Good luck to you!:hug:
Hi Prickly - I agree with the above - love yourself first. I have been in a similar situation. I have moved 5,000 miles to be with my boyfriend and I felt really self concious about my weight. I think perhaps putting off the visit/move might just add more stress because now you've put yourself on a countdown of sorts.
In my experience men can really hinder weight loss. I'm not saying get rid of your boyfriend, but while we already feel self concious being overweight, the thought of what a guy thinks just adds to it. The only way I have found to lose the weight reliably is to just concentrate on myself. One day at a time and not to worry about what a guy may think. If the guy does not like me right now (heavy) then he is superficial and not worth my time. Maybe this thought process gets easier with age. (I am 33). You also have to realise that the more stress you put on yourself the harder it is for your body to lose weight.

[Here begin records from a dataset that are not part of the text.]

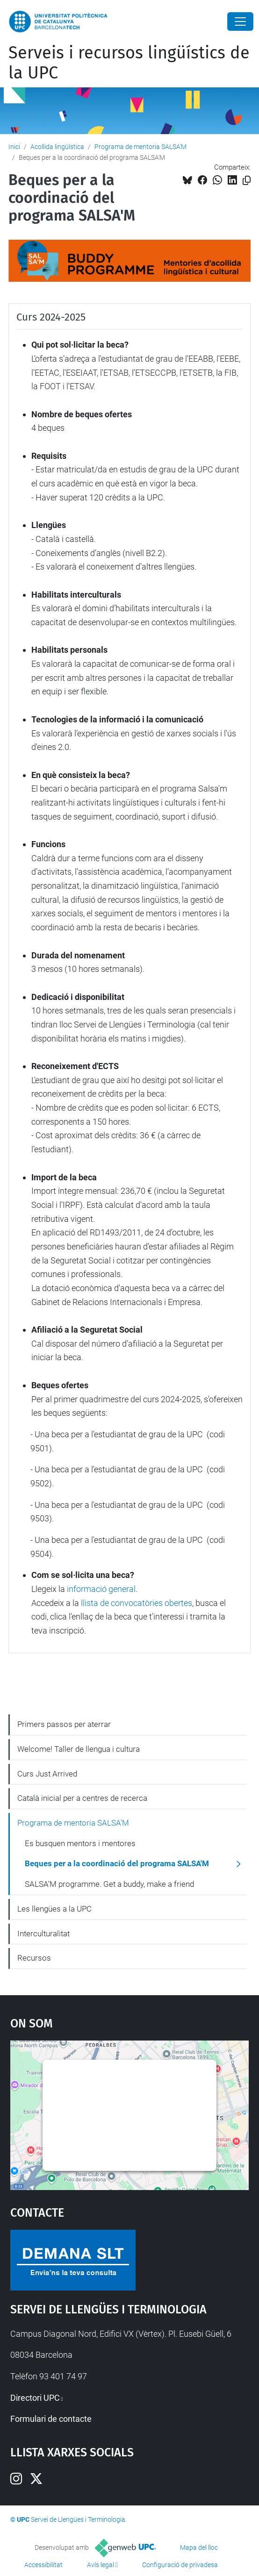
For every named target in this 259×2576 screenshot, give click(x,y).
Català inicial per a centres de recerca (82, 1798)
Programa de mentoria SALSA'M (140, 146)
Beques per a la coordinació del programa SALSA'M (117, 1863)
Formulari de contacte (51, 2419)
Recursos (34, 1957)
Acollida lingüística (57, 146)
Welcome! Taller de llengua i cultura (78, 1749)
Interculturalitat (43, 1933)
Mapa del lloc (199, 2547)
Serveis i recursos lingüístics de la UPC (129, 63)
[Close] (240, 21)
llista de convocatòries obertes (136, 1603)
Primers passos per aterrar (64, 1724)
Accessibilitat (43, 2565)
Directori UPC (35, 2398)
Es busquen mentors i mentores (80, 1843)
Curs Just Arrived (47, 1773)
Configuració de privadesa (180, 2565)
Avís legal (100, 2565)
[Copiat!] (247, 180)
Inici (14, 146)
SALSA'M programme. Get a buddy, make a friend (109, 1884)
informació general (101, 1589)
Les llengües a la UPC (54, 1908)
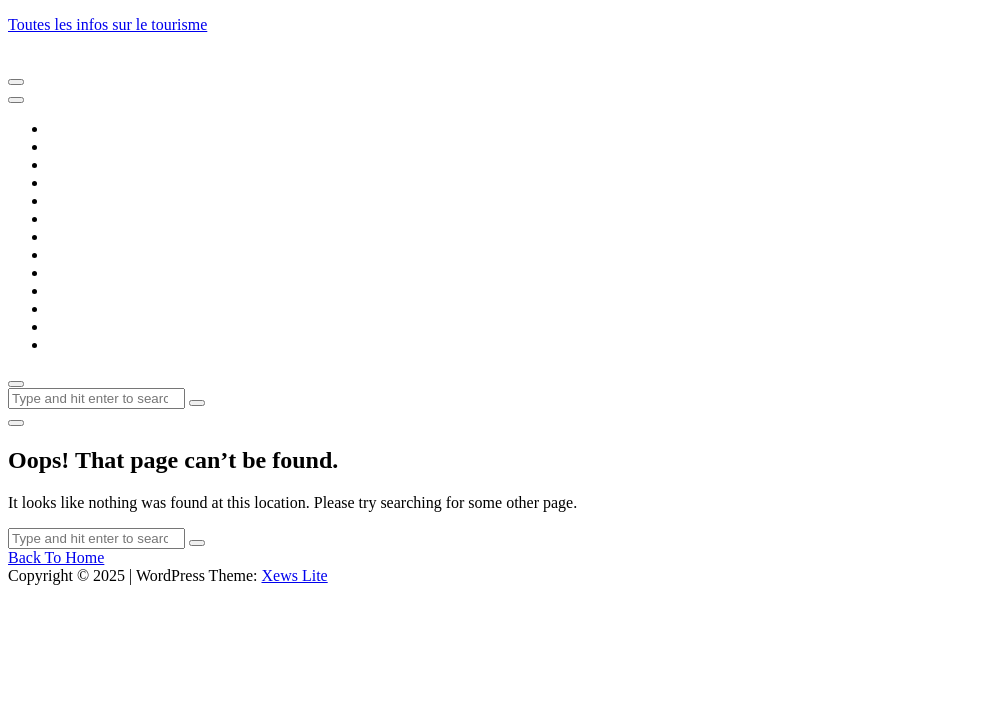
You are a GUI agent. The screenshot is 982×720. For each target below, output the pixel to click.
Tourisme (78, 326)
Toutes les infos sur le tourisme (107, 24)
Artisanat (77, 164)
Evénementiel (92, 236)
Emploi (71, 218)
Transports (82, 344)
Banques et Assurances (121, 200)
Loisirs (70, 290)
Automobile (86, 182)
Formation (81, 254)
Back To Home (56, 557)
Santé (66, 308)
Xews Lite (294, 575)
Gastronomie (89, 272)
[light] (16, 423)
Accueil (73, 128)
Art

I have been in several emotionally abusive relationships, and have left my last one for good I hope. (Last one was not chosen, it was having to live with an NPD/PA family member) Every time stress has happened I put on weight. Every time I am out of a stressful period I drop the weight. Stress factors in a lot so try to focus on the weight loss and not so much about what this guy may think. :)
PM me any time if you'd like to talk.
I don't think you sound quite ready for this relationship either. But if you are not ready to just walk away from it, maybe you should tell your guy your fears. and see how he responds.
In the meantime, continue with therapy. Are you seeing a man? If not why not? It will teach you how to deal with your relationship stuff better. Trust me, i've been through that. It helped me a lot. Not that i've had very much opportunities to really test it but i did notice a big difference in my relationships with men since. I'm much less confused, I know whats important and how to deal with it and i know my weaknesses and how to deal with them.
On another tack, whenever two people get together its always a bit scary. He's going to have some faults too you know, that you are going to have to get used to and accept or not. When you get with someone who've you've known online, well you've been through it already once so you know that there's a lot more to a person than can be deduced online. Tell him what you are worrying about. If he's genuinely good with it and not just pretending to be ok, then you can feel more confident about moving. If he starts backing off a bit you've saved yourself a lot more heartache and money. So be as open as you can. Tell him how you feel about your body and your fears about his rejection of you because of it.